*** Opening of Provided entries ***
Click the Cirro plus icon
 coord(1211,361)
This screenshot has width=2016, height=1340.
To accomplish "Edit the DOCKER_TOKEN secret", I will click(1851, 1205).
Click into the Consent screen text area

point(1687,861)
*** Close of Provided entries ***
## [Aim of the exercise]
Beginning with the line that has "This screenshot has width=2016, height=1340.", set down each line through the last one above, exactly, and nothing else.

## [The answer]
This screenshot has width=2016, height=1340.
To accomplish "Edit the DOCKER_TOKEN secret", I will click(1851, 1205).
Click into the Consent screen text area

point(1687,861)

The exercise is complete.